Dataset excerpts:
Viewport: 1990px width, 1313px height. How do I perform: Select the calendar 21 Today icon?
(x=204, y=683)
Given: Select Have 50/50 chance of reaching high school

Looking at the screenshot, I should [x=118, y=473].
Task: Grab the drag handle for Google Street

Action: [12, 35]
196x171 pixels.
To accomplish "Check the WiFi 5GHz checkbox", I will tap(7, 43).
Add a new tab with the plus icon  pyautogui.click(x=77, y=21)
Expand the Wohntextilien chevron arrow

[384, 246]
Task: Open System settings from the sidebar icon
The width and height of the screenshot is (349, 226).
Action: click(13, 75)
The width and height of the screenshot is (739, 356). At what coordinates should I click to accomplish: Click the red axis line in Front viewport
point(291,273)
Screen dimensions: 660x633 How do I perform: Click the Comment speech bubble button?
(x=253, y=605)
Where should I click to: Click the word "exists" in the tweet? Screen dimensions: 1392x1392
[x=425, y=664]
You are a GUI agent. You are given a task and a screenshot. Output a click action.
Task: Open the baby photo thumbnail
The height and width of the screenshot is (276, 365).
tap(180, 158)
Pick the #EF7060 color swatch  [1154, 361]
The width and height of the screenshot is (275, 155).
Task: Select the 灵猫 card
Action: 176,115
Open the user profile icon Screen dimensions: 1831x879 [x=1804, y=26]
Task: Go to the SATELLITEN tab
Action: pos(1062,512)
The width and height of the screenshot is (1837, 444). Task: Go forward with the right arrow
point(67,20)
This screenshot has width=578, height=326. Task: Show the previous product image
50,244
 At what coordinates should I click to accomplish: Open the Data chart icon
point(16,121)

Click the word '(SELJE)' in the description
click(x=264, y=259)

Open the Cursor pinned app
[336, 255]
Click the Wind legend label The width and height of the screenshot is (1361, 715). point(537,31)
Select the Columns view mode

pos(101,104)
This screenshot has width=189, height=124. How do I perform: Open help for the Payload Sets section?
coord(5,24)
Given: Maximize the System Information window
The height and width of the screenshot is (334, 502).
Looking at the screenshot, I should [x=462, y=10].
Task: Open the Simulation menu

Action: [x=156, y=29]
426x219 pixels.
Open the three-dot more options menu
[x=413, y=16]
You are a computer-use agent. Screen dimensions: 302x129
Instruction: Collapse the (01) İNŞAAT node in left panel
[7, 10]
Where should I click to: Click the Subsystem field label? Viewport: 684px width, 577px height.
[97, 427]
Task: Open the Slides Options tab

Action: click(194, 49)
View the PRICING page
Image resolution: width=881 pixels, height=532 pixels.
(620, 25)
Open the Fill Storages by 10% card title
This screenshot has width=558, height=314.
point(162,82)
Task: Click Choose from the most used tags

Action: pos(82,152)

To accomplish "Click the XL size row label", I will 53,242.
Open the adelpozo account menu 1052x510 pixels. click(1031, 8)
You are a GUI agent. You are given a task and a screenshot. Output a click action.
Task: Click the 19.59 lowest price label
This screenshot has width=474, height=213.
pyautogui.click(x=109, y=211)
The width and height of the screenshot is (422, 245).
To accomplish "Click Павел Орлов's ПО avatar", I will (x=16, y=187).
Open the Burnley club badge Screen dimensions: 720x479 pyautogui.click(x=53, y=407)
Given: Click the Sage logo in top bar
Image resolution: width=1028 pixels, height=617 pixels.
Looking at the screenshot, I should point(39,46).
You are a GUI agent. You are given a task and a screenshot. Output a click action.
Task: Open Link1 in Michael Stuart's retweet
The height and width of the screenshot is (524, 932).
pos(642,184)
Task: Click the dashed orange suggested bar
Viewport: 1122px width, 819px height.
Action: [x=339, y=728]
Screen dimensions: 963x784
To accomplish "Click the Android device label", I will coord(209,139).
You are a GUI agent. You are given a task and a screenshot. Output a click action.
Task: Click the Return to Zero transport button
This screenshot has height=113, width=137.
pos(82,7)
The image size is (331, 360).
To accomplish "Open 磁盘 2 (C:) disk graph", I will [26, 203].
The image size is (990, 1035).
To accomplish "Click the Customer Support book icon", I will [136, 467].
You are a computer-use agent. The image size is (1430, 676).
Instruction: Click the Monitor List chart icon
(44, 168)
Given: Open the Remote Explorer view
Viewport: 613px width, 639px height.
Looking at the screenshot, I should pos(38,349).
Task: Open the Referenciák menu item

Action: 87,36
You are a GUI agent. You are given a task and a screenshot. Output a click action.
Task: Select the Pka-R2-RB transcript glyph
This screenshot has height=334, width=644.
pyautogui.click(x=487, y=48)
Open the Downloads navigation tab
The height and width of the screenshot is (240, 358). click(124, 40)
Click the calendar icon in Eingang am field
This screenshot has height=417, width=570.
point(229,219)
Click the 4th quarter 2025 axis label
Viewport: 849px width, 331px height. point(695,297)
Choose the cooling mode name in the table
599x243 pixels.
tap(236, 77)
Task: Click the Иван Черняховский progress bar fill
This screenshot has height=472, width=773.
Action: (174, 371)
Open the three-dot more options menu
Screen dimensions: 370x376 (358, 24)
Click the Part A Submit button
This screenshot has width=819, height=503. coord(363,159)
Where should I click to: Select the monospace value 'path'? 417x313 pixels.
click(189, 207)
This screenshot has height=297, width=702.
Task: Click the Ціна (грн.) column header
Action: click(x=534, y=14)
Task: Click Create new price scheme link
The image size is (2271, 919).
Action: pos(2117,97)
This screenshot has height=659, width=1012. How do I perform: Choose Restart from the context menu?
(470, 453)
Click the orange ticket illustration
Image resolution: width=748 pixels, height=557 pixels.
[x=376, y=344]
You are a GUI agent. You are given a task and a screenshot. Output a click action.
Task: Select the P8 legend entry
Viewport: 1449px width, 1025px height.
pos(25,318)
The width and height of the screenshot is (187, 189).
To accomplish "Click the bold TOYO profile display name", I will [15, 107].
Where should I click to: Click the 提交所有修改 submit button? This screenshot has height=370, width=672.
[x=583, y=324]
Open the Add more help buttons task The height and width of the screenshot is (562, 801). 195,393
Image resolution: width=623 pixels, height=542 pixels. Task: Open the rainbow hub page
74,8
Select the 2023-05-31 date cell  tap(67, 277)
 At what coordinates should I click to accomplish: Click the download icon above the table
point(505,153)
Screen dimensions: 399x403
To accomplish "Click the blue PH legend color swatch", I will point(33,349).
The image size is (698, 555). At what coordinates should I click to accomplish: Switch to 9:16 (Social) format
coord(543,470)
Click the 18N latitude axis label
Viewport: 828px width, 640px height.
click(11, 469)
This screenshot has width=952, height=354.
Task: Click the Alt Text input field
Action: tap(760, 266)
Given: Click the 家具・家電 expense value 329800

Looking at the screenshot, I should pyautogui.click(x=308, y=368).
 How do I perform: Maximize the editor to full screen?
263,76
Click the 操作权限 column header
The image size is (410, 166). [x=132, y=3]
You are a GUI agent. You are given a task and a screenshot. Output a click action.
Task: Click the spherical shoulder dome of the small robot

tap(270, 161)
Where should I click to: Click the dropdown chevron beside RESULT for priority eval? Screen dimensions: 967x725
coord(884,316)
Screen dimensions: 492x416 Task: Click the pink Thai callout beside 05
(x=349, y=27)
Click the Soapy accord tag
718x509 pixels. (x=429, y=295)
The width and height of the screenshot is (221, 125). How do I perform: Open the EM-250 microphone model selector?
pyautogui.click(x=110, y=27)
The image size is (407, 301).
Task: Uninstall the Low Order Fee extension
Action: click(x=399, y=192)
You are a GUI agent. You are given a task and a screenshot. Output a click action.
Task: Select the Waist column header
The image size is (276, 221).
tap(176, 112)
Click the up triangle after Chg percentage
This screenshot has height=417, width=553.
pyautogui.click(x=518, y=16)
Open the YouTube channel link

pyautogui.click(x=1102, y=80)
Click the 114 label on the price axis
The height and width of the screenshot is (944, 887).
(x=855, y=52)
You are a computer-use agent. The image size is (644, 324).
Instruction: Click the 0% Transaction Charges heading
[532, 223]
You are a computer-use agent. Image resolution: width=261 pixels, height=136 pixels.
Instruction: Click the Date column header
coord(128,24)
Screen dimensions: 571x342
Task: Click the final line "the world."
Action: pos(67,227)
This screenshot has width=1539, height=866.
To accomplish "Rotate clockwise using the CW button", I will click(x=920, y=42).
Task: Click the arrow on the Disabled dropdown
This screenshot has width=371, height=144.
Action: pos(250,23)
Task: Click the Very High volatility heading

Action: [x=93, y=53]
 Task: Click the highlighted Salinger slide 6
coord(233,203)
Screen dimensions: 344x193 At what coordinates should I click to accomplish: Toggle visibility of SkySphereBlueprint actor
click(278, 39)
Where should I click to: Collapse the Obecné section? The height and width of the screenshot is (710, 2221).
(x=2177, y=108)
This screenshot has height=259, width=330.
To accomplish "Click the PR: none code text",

Work to be completed
The number alone, please: how many lines in the data contain the string "price"?

Task response
3